# Dishwasher Leak



## skymaster (Jun 6, 2007)

Where is the leak? Need way more info


----------



## Chemist1961 (Dec 13, 2008)

Skymaster is correct. Leaks or drips can come from a number of places. Check and clean all your door gaskets and try running with less soap for a few days. If you can`t pinpoint the leak try placing a piece of paper towel on the floor in the suspect area when running and look for the starting point. I fixed a neighbours recently which was off level tilting forward and dripping at the front left corner through the float switch but there are several hose connections and your door seal to consider as well. Don`t reach into the leaky area if the breaker is not shut off, but removing the kick pan and using a flashlite will likely help.


----------



## butlersprints (Nov 28, 2008)

kolhoznik said:


> Hi,
> 
> My wife and I just bought a house with a 3 year old Fridgidaire dishwasher (Model No. FDB510LCB0) and after the first load noticed there was a leak. I am a DIY newbie but this seems too soon to have a leak. Any ideas on possible problems and how to fix them? Thanks for any wisdom.

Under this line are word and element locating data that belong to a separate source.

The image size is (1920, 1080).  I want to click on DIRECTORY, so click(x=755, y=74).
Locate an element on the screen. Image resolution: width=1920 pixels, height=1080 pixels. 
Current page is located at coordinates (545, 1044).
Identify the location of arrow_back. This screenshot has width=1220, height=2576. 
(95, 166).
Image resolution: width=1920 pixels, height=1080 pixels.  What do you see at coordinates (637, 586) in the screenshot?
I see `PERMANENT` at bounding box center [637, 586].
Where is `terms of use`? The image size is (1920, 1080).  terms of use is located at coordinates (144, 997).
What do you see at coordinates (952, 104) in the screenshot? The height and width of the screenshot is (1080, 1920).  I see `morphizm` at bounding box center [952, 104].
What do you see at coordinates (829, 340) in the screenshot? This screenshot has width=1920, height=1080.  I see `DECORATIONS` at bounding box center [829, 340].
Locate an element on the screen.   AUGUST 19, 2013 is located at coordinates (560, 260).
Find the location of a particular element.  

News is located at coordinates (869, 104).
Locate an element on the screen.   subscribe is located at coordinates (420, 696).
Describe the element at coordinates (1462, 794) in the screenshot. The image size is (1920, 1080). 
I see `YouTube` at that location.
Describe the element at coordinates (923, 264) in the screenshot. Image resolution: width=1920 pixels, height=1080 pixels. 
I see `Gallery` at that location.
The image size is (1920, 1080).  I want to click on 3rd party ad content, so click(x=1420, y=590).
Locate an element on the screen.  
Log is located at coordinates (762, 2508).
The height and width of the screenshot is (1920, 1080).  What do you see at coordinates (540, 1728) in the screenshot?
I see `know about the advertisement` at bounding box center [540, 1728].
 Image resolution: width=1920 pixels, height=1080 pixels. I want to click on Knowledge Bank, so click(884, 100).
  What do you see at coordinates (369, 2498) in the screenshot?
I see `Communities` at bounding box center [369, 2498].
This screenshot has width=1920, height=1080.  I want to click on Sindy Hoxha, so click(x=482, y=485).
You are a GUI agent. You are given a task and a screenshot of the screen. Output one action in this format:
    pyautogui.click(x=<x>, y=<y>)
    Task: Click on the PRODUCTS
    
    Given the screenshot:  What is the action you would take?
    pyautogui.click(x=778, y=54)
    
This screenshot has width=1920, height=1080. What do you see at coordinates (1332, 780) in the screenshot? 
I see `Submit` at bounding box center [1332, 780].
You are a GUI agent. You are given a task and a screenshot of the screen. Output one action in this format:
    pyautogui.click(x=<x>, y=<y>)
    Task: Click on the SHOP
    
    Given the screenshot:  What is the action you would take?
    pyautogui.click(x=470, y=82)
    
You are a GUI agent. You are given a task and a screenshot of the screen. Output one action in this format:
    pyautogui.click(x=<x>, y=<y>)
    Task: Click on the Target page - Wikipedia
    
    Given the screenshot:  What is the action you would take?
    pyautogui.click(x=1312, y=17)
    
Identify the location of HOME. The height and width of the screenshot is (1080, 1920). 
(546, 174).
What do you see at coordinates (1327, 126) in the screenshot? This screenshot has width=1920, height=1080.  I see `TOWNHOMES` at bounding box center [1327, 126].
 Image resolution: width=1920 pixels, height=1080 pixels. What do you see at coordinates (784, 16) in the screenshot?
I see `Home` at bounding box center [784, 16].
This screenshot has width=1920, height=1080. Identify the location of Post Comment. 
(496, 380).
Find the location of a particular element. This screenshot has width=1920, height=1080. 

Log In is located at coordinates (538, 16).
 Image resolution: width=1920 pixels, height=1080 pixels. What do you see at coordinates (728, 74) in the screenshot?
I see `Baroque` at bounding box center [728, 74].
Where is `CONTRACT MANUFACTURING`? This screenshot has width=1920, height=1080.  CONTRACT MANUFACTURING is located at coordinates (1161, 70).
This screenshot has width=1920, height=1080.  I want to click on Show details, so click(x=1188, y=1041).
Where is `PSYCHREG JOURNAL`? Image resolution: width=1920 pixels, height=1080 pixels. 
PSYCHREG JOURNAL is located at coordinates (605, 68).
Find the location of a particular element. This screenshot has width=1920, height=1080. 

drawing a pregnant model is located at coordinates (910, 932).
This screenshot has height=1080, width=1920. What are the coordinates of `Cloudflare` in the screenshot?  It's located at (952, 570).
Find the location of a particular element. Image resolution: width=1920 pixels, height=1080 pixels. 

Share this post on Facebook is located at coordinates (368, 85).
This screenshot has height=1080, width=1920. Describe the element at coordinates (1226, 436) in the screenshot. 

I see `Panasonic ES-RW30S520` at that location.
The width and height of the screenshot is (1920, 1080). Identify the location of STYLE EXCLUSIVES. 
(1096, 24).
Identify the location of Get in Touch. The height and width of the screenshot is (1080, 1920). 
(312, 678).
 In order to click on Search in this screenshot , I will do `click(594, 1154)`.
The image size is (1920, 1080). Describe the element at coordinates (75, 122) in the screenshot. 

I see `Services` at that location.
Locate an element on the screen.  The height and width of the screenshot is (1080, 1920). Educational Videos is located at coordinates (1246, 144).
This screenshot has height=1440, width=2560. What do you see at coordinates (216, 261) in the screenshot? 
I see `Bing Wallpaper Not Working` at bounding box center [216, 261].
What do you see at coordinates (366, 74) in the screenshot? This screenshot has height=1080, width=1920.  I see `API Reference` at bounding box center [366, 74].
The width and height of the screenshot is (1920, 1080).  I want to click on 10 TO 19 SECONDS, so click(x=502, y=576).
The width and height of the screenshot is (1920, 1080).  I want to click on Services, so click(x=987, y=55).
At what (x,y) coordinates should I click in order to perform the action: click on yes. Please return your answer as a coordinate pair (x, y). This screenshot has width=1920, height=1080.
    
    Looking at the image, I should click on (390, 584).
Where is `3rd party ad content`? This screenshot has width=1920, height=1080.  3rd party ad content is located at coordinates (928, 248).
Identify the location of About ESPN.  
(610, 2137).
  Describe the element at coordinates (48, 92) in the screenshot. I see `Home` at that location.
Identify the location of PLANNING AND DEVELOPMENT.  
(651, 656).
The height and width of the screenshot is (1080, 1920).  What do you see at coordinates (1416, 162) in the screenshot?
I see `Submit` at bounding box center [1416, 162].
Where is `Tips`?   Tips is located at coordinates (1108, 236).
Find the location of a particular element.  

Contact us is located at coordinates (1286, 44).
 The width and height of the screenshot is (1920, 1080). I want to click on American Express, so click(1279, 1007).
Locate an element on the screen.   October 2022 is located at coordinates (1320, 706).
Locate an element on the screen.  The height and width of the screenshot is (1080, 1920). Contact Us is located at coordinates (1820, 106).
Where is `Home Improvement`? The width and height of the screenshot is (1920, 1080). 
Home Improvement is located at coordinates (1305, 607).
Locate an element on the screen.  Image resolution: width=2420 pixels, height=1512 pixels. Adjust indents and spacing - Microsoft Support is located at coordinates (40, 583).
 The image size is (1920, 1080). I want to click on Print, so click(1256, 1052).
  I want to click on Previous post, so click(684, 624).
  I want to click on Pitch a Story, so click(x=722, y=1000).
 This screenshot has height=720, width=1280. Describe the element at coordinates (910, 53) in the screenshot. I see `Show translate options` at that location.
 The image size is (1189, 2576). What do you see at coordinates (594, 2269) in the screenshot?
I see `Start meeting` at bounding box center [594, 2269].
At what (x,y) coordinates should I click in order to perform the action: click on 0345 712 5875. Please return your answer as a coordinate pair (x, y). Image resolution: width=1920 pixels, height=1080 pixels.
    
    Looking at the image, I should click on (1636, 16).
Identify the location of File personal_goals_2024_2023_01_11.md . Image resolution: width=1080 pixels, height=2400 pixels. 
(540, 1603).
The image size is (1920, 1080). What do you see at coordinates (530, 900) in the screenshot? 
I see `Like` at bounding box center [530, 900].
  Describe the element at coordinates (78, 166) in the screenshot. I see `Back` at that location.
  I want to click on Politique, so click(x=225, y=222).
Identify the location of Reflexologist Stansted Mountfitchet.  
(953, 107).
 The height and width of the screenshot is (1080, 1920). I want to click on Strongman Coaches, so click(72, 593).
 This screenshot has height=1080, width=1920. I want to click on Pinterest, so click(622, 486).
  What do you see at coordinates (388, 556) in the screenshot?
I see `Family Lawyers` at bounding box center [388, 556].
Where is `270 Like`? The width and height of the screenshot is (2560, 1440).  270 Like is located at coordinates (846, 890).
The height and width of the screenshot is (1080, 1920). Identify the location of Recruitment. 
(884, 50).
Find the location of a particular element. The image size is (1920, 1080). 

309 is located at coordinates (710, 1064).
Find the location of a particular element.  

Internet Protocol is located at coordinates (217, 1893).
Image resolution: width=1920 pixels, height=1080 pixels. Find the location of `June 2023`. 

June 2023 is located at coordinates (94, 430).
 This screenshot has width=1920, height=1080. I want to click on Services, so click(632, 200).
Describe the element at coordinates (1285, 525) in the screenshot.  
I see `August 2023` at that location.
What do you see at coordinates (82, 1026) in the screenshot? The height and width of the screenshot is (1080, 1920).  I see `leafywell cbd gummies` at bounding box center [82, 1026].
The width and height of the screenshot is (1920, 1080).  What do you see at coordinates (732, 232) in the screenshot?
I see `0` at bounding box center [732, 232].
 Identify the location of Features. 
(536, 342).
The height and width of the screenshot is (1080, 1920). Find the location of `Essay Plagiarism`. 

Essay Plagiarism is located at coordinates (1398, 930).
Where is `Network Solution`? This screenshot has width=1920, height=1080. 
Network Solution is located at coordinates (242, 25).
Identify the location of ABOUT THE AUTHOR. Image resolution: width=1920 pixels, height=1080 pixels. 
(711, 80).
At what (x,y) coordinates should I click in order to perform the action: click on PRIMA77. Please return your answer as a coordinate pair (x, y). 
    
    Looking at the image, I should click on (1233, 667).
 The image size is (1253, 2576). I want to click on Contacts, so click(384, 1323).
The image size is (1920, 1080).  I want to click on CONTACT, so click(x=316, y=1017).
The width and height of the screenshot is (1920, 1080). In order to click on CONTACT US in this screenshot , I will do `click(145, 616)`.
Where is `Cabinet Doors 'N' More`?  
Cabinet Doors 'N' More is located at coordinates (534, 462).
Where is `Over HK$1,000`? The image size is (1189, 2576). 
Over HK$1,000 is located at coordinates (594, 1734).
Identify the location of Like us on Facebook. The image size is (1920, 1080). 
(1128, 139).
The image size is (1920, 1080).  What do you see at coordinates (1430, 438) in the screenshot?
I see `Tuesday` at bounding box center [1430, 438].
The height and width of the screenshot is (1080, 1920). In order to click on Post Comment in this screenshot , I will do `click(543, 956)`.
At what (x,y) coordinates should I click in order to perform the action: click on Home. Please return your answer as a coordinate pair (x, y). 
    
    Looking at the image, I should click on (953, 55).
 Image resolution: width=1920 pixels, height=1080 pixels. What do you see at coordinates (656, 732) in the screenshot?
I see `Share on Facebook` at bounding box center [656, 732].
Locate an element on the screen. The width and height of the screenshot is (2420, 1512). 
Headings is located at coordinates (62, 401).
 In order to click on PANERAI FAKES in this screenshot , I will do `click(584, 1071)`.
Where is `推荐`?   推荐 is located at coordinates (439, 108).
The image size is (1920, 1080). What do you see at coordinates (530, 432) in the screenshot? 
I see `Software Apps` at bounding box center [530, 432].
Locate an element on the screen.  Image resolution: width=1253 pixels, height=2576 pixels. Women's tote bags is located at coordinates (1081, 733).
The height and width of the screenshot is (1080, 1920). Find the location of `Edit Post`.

My 3 yr. old Maytag, was leaking as well. I had to pull it out from under the counter, & run it in the middle of kitchen floor. My tub is cracked where a molded leg is at on the back side. Maytag is going to replace it, so I would call & be very adement that they stand behind their product!:furious:


----------



## RippySkippy (Feb 9, 2007)

Did the house sit empty for some time before you bought it? If it did, it's possible the seals around the motor gave out. I had that happen to a rental house once. Odd how things wear out by not being used....

I replaced the motor from the top side, $100 bucks later it was up and running. In retrospect, I should of replaced the whole machine...oh well...live and learn.....


----------